He looked around him in despair—a couple of paces farther on, close to Jasper Vernon's dressing room, stood an old Indian cabinet, a huge, grotesque, mis-shapen thing, with half a dozen sides, rambling in and out in all directions, behind which he had once before ensconced himself, after committing some trifling fault; and behind this Herbert crept, with his heart beating almost loud enough for Jasper Vernon to hear, had he known who was concealed behind it.

And then, all at once Herbert grew calm, and composed, and resolute, for he was constitutionally brave, and through the chinks of the cabinet he peered until he saw Jasper approaching, eying everything right and left as he came, as if he expected to confront a thief at every gaze; under his arm he carried a bundle of papers, in one hand he held a candlestick, whilst the other grasped a small pocket pistol, on which he continually gazed whenever he chanced to look down; he was haggard, and looked very ill, and his dressing gown hung in loose folds around his miserable figure, but there was the same habitual sneer hovering about his jaws, which we have described before.
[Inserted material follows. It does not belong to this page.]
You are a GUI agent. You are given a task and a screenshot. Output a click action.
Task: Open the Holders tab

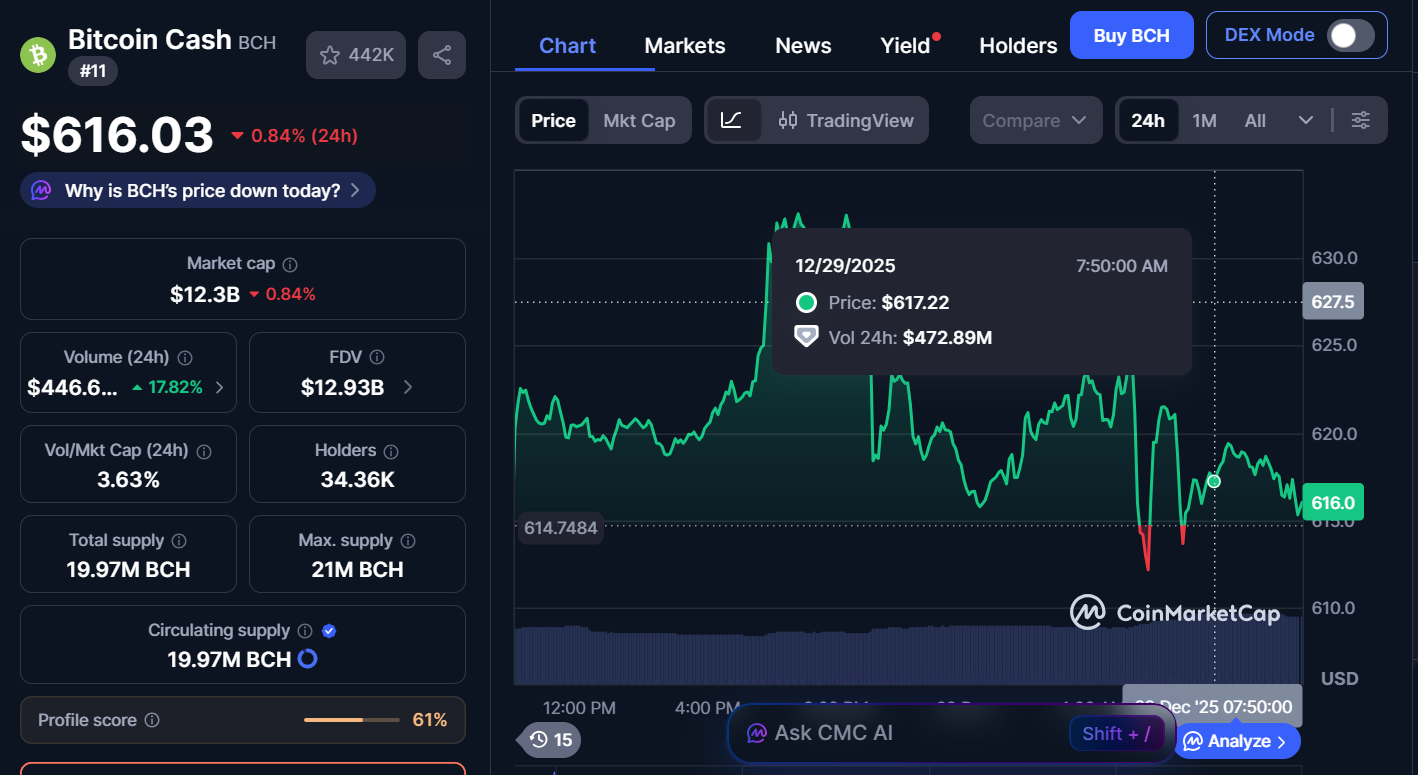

Herbert saw him pause, and look up the stairs with a quick, distrustful gaze, ere he turned into his room, and then he was only conscious of the light having disappeared, by the shutting and bolting of Jasper Vernon's door.

Many minutes elapsed, almost an hour, before Herbert ventured forth from his hiding place, for his quick ear told him that Jasper had not yet retired into the inner room, and until that event took place, he durst not venture to continue his progress. At length all was quiet, and grasping his bundle, once more he stole out upon the landing place; something white lay on the floor, folded in the form of a letter, and scarcely knowing what he did, Herbert picked it up and thrust it into his pocket; and then, silently and noiseless as a spirit, crept away. It was a matter of no small difficulty to escape from a house, the master of which by the vigilant care he took to prevent an attack from without, had every thing so strongly barricaded within. The front door was double locked and bolted, and the dining room shutters were too heavy for him to move,

- he was nearly giving up in despair, when he remembered the window of the school-room, which was easily opened, and not very far from the ground; to his great joy he found the door open, and with less caution than he had hitherto used he flung open the window, and was about to leap upon the sill, when Jasper Vernon's dog began to bark violently-in an instant he heard the door above opened, and caught the heavy sound of Jasper's foot descending the stairs ; he paused at the first landing, and after the lapse of a few minutes returned to his room, again convinced that it had been a false alarm.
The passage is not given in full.